**Problem requirements**
Rewrite the rows from the line with "The width and height of the screenshot is (1024, 573)." to the line with "product-price: Ksh 17,800.00", changing "screenshot" to "screen capture" and leaving everything else as it is.

**Records**
______________________________

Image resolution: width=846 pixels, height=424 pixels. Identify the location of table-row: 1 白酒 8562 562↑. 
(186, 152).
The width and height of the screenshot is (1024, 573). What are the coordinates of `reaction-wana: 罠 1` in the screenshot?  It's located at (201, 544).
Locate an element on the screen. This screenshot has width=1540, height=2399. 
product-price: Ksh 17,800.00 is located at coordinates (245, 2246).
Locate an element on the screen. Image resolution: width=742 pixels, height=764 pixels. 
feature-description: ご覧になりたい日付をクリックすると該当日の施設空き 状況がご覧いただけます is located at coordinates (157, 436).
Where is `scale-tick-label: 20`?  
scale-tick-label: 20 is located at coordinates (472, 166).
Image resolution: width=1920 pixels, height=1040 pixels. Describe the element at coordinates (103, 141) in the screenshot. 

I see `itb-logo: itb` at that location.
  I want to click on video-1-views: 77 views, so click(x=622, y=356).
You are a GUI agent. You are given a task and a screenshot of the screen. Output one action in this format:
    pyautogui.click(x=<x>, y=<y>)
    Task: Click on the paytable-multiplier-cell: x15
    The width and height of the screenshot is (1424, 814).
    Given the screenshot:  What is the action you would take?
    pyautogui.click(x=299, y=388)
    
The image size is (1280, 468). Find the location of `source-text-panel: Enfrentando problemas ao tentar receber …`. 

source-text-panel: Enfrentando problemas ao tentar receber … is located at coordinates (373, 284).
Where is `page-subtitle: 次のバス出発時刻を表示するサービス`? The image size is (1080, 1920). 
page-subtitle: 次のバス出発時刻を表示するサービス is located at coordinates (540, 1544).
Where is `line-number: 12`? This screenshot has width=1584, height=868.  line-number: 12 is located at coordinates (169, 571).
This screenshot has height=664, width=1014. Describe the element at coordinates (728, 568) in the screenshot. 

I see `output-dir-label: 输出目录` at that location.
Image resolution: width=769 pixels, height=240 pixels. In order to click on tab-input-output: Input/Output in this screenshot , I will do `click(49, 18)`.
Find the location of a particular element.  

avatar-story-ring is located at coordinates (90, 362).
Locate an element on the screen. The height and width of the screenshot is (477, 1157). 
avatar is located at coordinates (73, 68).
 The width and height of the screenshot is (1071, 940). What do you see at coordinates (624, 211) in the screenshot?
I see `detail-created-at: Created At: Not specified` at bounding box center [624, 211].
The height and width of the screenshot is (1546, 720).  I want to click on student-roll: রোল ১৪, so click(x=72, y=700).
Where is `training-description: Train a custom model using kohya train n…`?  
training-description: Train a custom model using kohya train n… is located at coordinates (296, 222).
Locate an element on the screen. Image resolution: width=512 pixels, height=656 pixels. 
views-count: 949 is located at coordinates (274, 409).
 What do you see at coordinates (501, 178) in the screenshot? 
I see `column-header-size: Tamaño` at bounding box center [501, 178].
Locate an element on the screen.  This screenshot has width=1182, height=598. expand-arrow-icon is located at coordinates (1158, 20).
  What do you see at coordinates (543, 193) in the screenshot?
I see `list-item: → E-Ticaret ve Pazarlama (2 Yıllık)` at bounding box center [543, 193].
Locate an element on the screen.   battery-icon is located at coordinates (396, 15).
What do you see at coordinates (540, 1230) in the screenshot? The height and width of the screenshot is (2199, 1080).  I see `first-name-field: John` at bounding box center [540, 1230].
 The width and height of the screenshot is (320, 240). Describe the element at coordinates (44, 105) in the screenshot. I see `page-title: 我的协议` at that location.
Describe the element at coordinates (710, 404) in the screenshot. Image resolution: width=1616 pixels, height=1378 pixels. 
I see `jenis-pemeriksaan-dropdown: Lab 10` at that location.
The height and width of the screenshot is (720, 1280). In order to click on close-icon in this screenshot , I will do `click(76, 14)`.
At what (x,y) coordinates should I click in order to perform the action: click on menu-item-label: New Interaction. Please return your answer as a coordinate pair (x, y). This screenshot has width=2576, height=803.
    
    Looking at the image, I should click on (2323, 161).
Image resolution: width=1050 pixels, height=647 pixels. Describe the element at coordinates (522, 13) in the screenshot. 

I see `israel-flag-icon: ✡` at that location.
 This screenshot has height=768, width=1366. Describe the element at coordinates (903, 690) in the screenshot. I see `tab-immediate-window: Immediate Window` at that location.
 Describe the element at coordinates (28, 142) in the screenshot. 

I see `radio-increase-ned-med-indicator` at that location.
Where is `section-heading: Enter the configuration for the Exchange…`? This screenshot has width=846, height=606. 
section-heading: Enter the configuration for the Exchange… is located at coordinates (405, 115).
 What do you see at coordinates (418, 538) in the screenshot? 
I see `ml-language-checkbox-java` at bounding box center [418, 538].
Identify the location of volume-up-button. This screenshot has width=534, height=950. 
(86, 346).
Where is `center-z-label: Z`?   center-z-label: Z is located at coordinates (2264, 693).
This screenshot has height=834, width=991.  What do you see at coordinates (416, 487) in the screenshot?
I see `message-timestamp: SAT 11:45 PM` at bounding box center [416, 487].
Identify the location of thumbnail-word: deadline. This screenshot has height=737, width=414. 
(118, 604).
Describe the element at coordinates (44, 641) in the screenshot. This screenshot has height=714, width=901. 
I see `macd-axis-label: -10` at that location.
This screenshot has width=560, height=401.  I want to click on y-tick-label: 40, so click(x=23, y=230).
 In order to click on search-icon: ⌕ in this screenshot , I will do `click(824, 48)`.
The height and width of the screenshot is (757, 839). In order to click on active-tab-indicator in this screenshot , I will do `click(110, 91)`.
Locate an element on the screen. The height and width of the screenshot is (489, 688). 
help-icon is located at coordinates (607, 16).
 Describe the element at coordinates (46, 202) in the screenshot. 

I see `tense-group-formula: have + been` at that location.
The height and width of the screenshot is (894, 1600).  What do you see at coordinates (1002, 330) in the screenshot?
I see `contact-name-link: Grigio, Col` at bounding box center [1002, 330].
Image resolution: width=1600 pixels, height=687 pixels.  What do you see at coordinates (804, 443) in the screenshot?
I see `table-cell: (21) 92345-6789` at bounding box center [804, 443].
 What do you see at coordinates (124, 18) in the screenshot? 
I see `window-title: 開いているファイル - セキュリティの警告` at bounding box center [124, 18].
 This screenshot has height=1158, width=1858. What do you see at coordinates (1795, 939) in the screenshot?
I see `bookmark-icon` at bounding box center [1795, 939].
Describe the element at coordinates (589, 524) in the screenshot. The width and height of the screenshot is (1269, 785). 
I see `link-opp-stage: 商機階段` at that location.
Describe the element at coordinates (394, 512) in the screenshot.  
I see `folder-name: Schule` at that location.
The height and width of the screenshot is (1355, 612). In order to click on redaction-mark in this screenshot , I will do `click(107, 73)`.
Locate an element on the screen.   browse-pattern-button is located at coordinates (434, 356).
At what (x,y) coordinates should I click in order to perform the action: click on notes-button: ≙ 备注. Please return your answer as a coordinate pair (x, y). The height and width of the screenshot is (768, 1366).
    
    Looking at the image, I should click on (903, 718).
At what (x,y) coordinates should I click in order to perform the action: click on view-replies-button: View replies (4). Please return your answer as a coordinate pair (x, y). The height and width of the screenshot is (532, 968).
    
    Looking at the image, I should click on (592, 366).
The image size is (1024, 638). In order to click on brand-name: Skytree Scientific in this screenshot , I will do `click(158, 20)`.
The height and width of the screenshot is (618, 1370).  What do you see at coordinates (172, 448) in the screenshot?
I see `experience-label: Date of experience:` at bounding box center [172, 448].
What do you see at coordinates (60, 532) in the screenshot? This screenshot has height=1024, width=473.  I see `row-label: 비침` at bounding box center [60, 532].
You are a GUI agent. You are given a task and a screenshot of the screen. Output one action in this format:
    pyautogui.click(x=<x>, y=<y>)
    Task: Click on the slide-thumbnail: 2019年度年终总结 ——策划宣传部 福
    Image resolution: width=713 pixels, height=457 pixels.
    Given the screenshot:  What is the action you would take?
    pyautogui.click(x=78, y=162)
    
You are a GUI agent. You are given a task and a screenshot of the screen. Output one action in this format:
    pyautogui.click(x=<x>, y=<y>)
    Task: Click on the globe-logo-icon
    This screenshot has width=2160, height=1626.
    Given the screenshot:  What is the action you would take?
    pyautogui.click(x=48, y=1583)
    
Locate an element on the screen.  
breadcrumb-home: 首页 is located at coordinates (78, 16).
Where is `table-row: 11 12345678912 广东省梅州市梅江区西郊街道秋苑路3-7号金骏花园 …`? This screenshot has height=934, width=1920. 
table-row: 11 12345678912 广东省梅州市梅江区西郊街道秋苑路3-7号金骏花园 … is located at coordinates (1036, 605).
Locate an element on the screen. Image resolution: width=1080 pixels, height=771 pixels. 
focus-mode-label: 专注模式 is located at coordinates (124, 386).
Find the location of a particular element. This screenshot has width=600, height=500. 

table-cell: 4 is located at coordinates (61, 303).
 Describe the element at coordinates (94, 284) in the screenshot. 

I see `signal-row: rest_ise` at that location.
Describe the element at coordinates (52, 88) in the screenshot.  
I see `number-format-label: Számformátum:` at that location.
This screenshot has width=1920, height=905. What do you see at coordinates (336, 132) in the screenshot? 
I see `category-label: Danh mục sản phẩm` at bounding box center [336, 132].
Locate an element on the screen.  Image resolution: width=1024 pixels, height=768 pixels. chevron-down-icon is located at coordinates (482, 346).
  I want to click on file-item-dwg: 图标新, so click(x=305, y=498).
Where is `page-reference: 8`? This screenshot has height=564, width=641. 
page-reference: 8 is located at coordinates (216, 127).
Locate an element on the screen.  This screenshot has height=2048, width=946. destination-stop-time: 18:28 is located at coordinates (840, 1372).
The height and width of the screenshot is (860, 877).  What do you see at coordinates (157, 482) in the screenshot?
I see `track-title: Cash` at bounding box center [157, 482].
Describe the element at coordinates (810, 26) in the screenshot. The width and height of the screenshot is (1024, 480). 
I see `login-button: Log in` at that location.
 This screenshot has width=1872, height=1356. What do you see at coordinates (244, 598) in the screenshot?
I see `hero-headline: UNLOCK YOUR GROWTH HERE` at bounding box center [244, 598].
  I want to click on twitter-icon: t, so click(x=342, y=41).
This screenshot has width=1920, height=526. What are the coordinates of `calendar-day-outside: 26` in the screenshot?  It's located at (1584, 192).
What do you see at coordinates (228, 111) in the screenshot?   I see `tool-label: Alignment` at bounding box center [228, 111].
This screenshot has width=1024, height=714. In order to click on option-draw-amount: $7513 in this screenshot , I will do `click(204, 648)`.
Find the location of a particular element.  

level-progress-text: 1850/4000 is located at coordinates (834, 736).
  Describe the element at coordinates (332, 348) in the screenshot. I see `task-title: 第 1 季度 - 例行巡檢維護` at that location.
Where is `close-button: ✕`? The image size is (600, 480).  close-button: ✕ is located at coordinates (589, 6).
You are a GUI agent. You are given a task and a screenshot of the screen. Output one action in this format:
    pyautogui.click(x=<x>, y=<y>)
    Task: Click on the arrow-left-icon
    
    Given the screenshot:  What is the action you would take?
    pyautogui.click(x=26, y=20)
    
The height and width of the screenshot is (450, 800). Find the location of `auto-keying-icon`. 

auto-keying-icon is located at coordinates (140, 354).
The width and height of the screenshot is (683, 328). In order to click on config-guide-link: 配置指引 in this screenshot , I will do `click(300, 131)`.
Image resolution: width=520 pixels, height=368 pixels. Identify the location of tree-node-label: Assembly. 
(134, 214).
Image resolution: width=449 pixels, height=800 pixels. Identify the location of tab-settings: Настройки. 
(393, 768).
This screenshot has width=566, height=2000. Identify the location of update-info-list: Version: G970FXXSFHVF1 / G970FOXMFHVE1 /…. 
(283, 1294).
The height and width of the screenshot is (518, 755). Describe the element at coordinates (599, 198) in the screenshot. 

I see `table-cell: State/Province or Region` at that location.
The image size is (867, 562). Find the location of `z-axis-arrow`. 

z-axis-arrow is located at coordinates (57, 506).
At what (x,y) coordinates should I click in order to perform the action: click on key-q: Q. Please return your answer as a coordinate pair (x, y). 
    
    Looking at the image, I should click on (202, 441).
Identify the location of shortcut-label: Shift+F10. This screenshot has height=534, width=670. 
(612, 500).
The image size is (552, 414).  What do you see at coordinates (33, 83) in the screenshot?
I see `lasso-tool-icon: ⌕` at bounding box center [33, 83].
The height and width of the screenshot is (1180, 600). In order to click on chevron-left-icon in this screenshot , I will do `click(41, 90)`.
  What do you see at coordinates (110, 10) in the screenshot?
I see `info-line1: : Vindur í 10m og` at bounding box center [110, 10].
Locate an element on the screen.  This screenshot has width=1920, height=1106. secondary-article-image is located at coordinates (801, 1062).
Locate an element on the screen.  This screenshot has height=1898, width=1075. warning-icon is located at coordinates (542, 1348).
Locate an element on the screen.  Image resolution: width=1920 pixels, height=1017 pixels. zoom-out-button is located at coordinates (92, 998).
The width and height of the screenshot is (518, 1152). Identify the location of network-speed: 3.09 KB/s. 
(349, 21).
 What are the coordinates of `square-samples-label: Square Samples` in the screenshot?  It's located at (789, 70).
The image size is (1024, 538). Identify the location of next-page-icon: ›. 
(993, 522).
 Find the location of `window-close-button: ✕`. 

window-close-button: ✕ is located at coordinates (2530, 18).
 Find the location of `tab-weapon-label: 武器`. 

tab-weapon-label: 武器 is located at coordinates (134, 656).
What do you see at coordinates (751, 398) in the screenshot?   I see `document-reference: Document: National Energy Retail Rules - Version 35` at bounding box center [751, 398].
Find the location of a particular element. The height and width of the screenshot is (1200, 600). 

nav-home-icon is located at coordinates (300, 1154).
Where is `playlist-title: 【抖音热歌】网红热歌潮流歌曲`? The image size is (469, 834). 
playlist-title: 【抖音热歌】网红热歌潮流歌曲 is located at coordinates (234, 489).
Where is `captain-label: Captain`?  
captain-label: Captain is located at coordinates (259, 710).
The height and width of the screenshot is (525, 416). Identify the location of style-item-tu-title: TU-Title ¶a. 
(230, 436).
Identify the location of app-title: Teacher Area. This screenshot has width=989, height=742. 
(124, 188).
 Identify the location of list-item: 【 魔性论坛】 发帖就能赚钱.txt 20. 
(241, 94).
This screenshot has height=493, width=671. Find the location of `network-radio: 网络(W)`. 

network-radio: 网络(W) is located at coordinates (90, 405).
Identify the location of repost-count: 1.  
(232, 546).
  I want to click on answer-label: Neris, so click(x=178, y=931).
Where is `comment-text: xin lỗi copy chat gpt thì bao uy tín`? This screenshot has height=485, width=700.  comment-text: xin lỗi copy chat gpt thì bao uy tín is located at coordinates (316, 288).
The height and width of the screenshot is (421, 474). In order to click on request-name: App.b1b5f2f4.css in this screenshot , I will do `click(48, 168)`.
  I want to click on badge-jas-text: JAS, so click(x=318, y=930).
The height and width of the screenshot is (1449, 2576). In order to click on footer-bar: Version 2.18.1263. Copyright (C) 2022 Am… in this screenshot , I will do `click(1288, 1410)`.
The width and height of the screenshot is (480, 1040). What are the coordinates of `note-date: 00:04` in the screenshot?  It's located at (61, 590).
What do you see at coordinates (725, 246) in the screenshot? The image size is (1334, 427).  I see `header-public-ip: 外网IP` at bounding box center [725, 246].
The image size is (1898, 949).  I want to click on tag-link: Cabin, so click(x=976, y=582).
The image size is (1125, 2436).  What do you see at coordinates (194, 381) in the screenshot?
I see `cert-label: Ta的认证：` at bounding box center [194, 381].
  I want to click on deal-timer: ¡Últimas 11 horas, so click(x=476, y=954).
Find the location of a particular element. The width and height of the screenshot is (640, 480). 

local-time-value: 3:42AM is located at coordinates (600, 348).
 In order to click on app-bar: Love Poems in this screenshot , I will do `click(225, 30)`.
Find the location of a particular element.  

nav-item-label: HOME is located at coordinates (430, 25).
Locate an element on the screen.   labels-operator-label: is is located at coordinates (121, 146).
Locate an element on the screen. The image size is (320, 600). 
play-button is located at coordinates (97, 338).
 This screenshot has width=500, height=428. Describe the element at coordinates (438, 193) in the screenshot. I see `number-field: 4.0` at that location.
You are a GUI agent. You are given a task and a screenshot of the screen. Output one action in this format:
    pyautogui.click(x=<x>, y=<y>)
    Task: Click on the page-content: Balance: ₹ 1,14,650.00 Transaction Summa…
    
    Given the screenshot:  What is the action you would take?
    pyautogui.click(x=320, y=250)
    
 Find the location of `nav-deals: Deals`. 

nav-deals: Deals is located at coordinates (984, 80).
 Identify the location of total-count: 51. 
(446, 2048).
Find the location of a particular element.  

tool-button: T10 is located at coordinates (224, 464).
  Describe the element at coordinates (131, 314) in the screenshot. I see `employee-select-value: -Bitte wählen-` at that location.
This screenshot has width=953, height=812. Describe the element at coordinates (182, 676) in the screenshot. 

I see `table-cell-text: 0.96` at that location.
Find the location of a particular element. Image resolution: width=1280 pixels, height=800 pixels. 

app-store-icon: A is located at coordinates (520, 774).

______________________________

**Output below**
The width and height of the screen capture is (1024, 573). What are the coordinates of `reaction-wana: 罠 1` in the screen capture?  It's located at (201, 544).
Locate an element on the screen. This screen capture has width=1540, height=2399. 
product-price: Ksh 17,800.00 is located at coordinates (245, 2246).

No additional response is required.